TEXT BLOCK START
She blasted out of the sand and over the green, and did well to get down in two putts. Only later did officials determine she had built her stance.

"It's disappointing, but it's my mistake and I have to follow the rules of the game," Ahn said through an interpreter. "I still have a day to go and I have to stay focused and try my best tomorrow."

She said the ball was on the slope of the bunker and it was hard to make a stance.

"So what I was trying to do was fix a stance," she said. "But after the review, it was determined that I used my feet to try to make an even lie. My intent wasn't to break the rules. It was just to set my feet firm in the sand just to be able to make the shot. But that's the rule. There was no intent and I can't do anything about it."

A one-shot lead is next to nothing in golf. Three shots can disappear quickly. And what could make this Women's British Open go down to the wire is the finish at Royal Birkdale - three par 5s over the last four holes.

"You can make a double so quick on this golf course that you've just got to keep hanging in there," Lewis said. "I you get in trouble, get out, and just stay patient. If you make a bogey, it's OK, because you've got some par-five finishing holes here."

Martin opened with two bogeys, got them back with a pair of birdies, and then imploded with a double bogey at No 12, followed by three straight bogeys. Ryu also squandered a good chance. She tried to hit a hybrid out of the rough on No 13 and pulled it into a burn. From 118 yards out in the 16th fairway, she hit a poor wedge right of the green, knocked that 35 feet away and three-putted for another double bogey.

All of them are still very much in the hunt.
TEXT BLOCK END
- [EXERCISE]: According to the golf report, what does the finish at Royal Birkdale consist of?
DATASET ENTRIES START
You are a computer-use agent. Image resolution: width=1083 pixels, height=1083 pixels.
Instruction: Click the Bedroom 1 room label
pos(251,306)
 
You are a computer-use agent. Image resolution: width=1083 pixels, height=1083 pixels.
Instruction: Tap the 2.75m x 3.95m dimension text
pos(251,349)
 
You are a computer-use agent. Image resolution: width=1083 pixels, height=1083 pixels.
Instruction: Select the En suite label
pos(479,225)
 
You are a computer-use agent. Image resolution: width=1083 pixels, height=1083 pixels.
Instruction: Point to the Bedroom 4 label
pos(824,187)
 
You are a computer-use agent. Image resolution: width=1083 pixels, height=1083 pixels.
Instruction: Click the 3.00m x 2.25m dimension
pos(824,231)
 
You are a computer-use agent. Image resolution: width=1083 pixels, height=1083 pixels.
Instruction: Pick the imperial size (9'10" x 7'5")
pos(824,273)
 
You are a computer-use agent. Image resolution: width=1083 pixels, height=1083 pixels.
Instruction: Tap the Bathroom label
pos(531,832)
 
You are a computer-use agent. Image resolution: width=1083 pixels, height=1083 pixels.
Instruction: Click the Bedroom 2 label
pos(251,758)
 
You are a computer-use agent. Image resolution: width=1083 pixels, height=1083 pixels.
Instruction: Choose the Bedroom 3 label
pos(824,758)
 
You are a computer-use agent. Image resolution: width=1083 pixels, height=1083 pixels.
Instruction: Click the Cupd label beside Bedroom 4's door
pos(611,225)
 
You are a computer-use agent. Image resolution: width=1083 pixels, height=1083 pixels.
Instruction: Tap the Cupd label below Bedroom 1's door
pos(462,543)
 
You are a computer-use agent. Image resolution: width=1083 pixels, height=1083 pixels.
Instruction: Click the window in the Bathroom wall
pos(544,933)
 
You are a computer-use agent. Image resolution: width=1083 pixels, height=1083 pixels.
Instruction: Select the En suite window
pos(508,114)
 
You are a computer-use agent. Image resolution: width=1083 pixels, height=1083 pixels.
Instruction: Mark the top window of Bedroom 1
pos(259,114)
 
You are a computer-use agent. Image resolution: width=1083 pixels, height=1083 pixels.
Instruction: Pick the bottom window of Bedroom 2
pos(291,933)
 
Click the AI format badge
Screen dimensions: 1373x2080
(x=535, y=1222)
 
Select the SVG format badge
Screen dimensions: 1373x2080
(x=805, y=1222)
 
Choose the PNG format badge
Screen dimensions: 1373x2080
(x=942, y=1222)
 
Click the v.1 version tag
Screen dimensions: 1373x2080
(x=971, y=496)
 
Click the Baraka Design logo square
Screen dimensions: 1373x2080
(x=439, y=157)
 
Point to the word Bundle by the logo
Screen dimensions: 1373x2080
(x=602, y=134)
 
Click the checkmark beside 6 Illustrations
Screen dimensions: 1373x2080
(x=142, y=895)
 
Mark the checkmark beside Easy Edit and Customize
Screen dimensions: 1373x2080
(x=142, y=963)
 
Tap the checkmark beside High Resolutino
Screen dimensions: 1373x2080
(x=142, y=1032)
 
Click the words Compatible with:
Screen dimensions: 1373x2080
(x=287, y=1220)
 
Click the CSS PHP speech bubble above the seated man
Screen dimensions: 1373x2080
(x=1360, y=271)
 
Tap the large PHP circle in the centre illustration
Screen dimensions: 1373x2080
DATASET ENTRIES END
- [WRITTEN ANSWER]: Three par 5s over the last four holes.